▶ _Source data_:
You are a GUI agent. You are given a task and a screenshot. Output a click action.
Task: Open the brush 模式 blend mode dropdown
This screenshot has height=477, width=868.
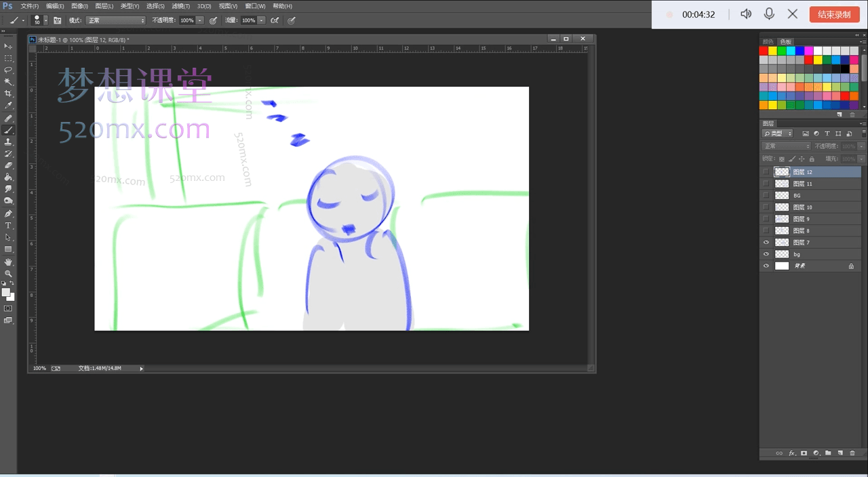(x=115, y=20)
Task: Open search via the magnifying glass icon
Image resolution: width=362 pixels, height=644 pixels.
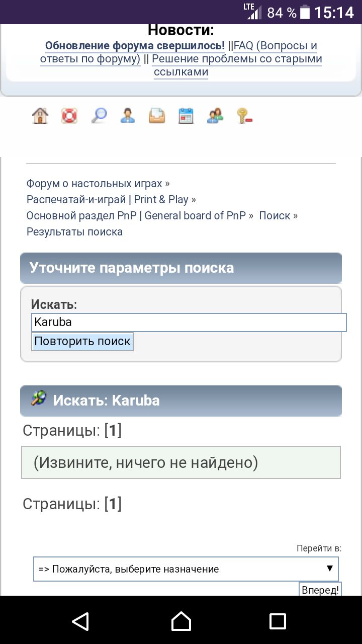Action: point(99,115)
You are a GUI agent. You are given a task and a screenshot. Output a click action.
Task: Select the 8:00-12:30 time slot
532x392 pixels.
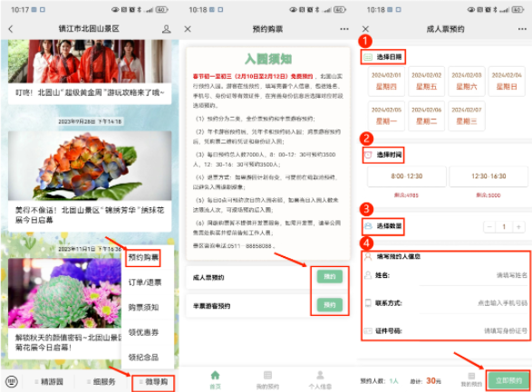pos(406,177)
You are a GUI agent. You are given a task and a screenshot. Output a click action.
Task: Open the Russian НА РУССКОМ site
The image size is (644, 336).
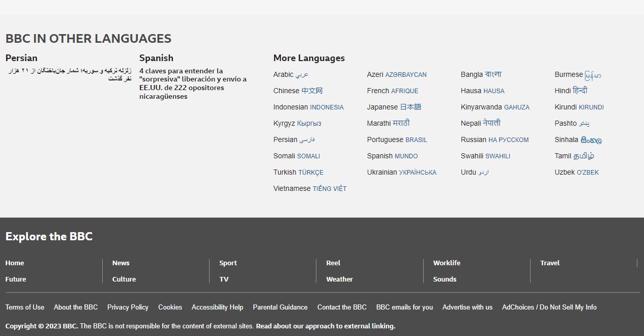pos(494,139)
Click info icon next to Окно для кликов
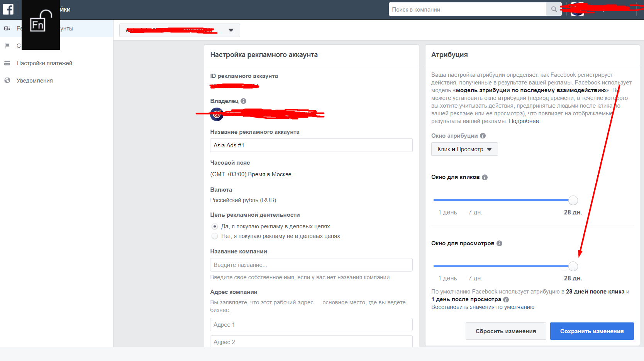Image resolution: width=644 pixels, height=361 pixels. (x=485, y=177)
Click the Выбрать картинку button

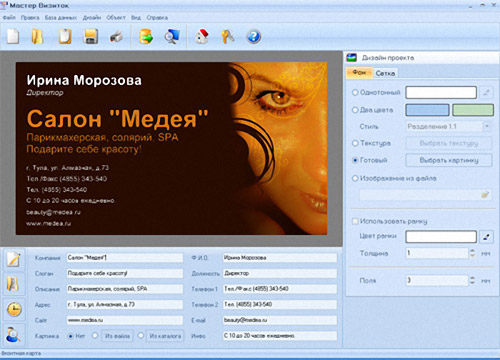(449, 160)
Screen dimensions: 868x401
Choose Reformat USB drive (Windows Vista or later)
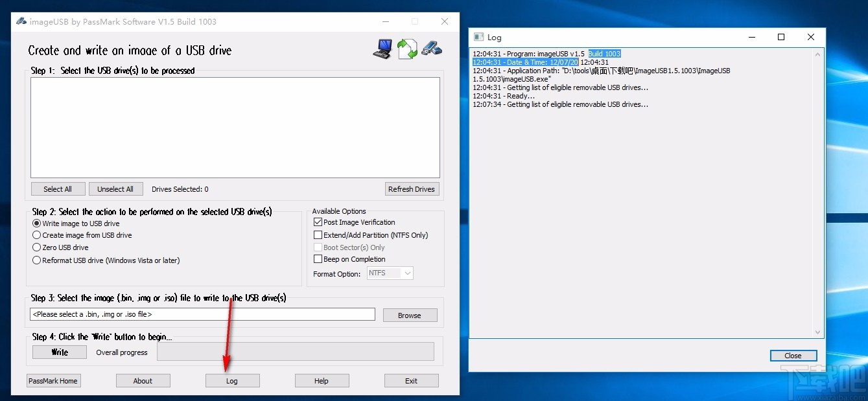[36, 260]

▶ _Problem statement_:
Copy out exactly the lines between the line that contains "Image resolution: width=362" and the last line of the records, both ends included; leave out every picture.

▶ _Result of this exercise_:
Image resolution: width=362 pixels, height=644 pixels.
Action: point(99,115)
You are a GUI agent. You are given a task and a screenshot. Output a click action.
Task: Select the 8:00-12:30 time slot
532x392 pixels.
pos(406,177)
You are a GUI agent. You are given a task and a screenshot. Output a click action.
Task: Open the Russian НА РУССКОМ site
The image size is (644, 336).
pos(494,139)
Click info icon next to Окно для кликов
Image resolution: width=644 pixels, height=361 pixels. (x=485, y=177)
Click the Выбрать картинку button

(449, 160)
Screen dimensions: 868x401
Choose Reformat USB drive (Windows Vista or later)
[36, 260]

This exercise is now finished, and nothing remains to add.